In the records below, find the line holding "The width and height of the screenshot is (1559, 784)." and the line holding "Given: Click the blue MQ envelope icon". Set down both, with every line between them, exactly.

Stored data entries
[Start of section]

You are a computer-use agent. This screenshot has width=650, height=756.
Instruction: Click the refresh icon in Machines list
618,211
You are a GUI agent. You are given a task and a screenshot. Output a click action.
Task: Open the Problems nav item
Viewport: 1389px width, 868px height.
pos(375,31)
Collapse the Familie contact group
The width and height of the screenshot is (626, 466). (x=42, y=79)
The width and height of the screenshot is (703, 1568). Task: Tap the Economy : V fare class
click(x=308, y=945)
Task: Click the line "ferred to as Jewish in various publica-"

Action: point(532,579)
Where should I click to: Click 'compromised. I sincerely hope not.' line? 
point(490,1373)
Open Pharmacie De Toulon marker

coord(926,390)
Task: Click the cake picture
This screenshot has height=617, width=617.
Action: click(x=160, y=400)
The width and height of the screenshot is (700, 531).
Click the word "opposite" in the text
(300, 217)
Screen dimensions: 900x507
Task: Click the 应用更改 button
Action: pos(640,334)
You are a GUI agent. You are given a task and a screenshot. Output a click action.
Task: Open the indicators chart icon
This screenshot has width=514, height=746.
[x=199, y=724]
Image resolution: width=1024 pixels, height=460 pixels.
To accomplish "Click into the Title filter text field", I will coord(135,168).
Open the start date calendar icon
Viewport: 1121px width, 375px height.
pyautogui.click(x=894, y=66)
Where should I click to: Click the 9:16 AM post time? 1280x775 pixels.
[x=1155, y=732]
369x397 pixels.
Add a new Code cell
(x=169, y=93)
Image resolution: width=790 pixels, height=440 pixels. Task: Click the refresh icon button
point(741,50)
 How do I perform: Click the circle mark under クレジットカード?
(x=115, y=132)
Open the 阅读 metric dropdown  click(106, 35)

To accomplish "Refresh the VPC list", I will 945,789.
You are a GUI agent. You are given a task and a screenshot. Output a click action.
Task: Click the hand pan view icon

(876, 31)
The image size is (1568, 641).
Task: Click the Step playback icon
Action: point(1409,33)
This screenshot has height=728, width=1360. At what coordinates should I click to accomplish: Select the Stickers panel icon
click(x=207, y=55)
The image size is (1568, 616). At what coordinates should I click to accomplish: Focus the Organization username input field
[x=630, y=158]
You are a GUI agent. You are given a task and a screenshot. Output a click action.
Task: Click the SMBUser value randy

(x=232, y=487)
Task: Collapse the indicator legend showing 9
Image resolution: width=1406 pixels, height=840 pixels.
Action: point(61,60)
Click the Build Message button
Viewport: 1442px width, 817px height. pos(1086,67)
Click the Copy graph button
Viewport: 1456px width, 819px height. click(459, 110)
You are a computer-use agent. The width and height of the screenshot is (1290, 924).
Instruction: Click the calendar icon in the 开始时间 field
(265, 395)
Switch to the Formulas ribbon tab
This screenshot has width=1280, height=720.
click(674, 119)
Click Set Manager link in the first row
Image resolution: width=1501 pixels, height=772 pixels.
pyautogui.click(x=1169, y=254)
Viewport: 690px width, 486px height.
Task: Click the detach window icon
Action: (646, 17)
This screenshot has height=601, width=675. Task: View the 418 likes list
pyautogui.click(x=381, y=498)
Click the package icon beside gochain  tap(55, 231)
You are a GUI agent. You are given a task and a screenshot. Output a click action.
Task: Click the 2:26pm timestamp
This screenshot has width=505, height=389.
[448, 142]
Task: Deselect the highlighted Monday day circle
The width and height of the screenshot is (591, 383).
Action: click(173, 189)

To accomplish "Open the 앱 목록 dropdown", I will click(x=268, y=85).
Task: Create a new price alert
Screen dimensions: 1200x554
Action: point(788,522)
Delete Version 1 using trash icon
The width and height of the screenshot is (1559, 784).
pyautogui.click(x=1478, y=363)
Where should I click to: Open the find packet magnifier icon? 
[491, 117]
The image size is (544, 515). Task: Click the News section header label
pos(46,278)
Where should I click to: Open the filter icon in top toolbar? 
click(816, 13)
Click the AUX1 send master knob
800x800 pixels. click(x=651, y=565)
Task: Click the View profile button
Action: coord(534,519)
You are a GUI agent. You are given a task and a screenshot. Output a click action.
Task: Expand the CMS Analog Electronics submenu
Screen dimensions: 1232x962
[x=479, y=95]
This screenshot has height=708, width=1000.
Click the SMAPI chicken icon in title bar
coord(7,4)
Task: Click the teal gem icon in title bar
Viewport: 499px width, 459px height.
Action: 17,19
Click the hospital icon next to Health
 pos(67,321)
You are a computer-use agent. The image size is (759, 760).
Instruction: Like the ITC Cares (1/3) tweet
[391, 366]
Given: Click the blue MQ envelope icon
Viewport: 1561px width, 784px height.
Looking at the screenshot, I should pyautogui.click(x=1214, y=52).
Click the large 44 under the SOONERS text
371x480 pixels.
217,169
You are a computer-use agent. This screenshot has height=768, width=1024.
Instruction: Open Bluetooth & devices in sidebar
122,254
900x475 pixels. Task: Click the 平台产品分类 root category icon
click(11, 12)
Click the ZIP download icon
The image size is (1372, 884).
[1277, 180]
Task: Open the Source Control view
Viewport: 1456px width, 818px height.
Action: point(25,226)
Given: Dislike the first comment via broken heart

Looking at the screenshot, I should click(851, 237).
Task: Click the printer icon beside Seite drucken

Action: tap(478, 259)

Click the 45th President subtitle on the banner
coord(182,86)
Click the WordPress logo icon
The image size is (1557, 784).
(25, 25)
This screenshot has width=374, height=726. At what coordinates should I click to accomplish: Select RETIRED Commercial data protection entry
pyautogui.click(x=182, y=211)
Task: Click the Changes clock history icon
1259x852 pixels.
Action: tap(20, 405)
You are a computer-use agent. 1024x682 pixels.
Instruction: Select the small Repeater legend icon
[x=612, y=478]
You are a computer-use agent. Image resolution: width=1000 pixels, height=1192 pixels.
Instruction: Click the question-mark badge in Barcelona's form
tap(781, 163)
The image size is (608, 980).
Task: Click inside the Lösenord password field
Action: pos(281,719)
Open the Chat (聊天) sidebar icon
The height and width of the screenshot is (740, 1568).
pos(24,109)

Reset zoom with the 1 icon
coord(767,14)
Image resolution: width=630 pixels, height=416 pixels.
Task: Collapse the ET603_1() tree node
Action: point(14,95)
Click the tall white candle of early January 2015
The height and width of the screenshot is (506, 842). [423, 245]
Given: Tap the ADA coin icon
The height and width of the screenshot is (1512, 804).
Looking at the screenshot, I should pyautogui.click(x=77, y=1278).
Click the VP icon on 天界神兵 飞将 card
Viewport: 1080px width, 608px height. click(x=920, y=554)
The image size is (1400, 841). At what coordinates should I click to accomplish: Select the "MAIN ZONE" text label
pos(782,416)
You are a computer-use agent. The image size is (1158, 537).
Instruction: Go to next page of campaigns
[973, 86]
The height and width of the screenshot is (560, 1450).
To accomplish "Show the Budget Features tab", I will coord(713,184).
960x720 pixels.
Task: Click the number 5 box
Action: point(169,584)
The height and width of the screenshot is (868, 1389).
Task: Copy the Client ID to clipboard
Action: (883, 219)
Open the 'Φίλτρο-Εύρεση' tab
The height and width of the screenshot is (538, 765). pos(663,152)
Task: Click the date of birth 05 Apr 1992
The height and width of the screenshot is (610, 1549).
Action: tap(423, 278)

[End of section]

— Answer section —
The width and height of the screenshot is (1559, 784).
pyautogui.click(x=1478, y=363)
Where should I click to: Open the find packet magnifier icon? 
[491, 117]
The image size is (544, 515). Task: Click the News section header label
pos(46,278)
Where should I click to: Open the filter icon in top toolbar? 
click(816, 13)
Click the AUX1 send master knob
800x800 pixels. click(x=651, y=565)
Task: Click the View profile button
Action: coord(534,519)
You are a GUI agent. You are given a task and a screenshot. Output a click action.
Task: Expand the CMS Analog Electronics submenu
Screen dimensions: 1232x962
[x=479, y=95]
This screenshot has height=708, width=1000.
Click the SMAPI chicken icon in title bar
coord(7,4)
Task: Click the teal gem icon in title bar
Viewport: 499px width, 459px height.
Action: 17,19
Click the hospital icon next to Health
 pos(67,321)
You are a computer-use agent. The image size is (759, 760).
Instruction: Like the ITC Cares (1/3) tweet
[391, 366]
Given: Click the blue MQ envelope icon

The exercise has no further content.